• Given task: Write out the records again, starting at the line containing "Click the shirt kit shortcut icon" and ending at the line containing "click(x=1044, y=22)", with "three-dot menu" changed to "overflow menu" and everything else left as is.

Element and text location data
------------
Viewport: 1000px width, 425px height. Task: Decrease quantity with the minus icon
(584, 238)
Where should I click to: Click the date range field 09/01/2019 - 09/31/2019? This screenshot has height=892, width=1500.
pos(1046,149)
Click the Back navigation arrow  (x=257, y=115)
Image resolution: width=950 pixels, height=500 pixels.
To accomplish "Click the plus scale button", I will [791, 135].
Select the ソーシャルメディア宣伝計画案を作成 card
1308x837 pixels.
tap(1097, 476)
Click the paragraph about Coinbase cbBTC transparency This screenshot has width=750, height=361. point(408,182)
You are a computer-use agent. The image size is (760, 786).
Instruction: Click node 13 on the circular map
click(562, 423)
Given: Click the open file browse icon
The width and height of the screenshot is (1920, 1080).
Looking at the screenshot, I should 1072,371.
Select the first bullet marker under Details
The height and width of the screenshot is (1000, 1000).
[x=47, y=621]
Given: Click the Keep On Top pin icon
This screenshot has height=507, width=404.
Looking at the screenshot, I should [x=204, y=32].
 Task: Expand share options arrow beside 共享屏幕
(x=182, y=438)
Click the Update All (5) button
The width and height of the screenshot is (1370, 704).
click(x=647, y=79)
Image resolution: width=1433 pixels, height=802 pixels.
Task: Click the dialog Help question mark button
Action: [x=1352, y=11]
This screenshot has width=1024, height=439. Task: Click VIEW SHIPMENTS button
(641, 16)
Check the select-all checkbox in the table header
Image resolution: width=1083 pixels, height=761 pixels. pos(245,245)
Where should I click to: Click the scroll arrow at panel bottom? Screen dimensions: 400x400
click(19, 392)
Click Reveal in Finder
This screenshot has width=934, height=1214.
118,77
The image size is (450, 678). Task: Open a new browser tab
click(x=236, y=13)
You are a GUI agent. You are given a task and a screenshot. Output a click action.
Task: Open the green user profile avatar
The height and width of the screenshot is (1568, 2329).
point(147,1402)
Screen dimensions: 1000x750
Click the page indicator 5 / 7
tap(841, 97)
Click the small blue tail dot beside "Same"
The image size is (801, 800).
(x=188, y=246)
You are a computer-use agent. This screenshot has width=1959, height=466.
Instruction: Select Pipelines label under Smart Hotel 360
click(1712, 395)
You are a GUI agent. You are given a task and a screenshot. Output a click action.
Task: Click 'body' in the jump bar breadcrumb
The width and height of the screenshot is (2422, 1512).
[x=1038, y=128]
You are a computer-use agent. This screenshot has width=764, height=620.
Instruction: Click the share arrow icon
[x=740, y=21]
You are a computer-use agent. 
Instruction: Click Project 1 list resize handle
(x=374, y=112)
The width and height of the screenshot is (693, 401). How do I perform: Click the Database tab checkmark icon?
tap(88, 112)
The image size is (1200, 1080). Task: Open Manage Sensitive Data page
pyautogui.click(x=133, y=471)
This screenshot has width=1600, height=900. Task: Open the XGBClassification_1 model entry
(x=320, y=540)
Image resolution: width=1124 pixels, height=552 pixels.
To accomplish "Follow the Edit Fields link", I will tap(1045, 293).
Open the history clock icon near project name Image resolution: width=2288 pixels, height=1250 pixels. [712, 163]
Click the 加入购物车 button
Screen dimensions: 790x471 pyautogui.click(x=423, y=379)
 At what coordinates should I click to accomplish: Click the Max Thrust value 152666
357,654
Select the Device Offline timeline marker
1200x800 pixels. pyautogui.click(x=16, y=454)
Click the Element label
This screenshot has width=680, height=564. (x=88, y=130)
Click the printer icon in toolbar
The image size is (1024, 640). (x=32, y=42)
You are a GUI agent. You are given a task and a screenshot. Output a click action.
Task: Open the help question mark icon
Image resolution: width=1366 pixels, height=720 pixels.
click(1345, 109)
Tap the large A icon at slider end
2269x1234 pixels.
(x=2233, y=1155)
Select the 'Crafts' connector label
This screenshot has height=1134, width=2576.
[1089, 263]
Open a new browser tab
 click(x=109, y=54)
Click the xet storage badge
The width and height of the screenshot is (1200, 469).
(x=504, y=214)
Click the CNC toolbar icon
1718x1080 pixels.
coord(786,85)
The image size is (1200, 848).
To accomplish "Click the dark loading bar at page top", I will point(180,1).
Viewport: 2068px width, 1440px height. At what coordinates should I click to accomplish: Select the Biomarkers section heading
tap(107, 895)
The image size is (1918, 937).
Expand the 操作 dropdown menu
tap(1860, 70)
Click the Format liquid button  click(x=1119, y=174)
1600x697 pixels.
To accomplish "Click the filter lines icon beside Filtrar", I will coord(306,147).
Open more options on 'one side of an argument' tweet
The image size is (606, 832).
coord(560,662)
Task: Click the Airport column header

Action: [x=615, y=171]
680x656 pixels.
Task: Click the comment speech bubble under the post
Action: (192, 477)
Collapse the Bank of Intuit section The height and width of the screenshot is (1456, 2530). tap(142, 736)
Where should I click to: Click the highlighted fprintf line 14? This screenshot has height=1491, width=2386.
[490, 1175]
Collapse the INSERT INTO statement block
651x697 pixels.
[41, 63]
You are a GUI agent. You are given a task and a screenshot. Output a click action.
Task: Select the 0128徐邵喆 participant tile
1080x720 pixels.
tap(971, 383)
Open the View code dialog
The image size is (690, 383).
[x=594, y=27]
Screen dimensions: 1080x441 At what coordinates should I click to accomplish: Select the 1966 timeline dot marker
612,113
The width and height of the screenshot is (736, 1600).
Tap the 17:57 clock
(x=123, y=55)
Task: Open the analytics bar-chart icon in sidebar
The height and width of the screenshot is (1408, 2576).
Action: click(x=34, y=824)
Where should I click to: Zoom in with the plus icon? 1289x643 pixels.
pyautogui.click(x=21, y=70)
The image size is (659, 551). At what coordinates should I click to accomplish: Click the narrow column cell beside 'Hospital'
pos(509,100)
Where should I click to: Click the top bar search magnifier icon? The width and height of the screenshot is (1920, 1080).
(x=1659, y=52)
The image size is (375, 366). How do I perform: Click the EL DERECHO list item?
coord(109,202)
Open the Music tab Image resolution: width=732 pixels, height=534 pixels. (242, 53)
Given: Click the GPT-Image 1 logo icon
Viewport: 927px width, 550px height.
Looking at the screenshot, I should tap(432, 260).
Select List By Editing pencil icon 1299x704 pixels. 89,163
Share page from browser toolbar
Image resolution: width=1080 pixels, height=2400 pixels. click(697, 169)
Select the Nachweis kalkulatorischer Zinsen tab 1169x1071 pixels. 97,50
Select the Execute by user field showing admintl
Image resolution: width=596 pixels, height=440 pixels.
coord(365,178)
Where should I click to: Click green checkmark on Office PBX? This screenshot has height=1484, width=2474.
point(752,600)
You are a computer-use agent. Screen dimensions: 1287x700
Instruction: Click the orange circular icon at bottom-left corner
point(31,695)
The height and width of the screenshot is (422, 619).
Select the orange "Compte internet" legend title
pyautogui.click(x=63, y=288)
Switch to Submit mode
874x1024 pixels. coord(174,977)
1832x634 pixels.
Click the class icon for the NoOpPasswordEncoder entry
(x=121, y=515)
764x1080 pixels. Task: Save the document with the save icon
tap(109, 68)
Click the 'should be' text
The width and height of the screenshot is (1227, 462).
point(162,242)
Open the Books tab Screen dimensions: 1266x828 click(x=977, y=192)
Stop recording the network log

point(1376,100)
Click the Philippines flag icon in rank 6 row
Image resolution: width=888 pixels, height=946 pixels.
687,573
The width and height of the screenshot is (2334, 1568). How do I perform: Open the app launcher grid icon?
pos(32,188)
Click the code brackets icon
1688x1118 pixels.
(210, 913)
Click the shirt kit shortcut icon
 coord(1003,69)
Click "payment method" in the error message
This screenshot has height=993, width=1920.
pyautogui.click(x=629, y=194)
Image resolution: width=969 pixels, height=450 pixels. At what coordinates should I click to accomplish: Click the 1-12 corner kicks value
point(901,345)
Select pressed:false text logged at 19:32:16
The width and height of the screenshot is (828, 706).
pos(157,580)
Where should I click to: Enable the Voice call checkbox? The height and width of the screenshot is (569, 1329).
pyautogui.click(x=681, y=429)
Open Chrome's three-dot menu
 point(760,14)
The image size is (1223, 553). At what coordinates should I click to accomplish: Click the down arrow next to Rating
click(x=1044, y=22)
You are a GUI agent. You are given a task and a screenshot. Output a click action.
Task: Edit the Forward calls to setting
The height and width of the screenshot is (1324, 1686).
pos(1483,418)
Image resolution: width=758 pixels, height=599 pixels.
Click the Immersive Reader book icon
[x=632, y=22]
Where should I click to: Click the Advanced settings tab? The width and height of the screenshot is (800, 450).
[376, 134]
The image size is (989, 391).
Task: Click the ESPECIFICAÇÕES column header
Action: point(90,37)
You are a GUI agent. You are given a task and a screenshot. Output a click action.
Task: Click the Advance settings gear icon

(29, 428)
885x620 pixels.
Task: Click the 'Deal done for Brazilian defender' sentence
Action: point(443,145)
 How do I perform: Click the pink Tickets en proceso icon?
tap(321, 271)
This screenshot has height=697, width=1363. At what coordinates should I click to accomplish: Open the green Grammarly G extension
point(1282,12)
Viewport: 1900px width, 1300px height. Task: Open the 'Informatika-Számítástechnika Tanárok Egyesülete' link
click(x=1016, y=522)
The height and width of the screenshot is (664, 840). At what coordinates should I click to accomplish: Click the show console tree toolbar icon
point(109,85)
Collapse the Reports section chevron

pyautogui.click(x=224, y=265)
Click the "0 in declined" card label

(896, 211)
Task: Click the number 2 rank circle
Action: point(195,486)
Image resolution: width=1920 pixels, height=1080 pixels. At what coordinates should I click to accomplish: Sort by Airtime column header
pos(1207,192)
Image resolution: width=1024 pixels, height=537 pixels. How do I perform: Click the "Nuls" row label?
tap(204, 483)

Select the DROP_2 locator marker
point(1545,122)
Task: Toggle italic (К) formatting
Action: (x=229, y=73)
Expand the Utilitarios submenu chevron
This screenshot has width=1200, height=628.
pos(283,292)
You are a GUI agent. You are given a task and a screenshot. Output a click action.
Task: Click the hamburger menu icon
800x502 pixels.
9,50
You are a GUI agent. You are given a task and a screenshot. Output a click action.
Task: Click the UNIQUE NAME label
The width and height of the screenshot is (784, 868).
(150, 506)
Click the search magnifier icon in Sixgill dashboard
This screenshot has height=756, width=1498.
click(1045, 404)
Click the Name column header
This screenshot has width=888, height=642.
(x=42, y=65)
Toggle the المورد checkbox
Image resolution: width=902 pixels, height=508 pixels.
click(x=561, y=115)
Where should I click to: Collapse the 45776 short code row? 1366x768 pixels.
------------
• Exercise answer:
Click the shirt kit shortcut icon
 coord(1003,69)
Click "payment method" in the error message
This screenshot has height=993, width=1920.
pyautogui.click(x=629, y=194)
Image resolution: width=969 pixels, height=450 pixels. At what coordinates should I click to accomplish: Click the 1-12 corner kicks value
point(901,345)
Select pressed:false text logged at 19:32:16
The width and height of the screenshot is (828, 706).
pos(157,580)
Where should I click to: Enable the Voice call checkbox? The height and width of the screenshot is (569, 1329).
pyautogui.click(x=681, y=429)
Open Chrome's overflow menu
 point(760,14)
The image size is (1223, 553). At what coordinates should I click to accomplish: Click the down arrow next to Rating
click(x=1044, y=22)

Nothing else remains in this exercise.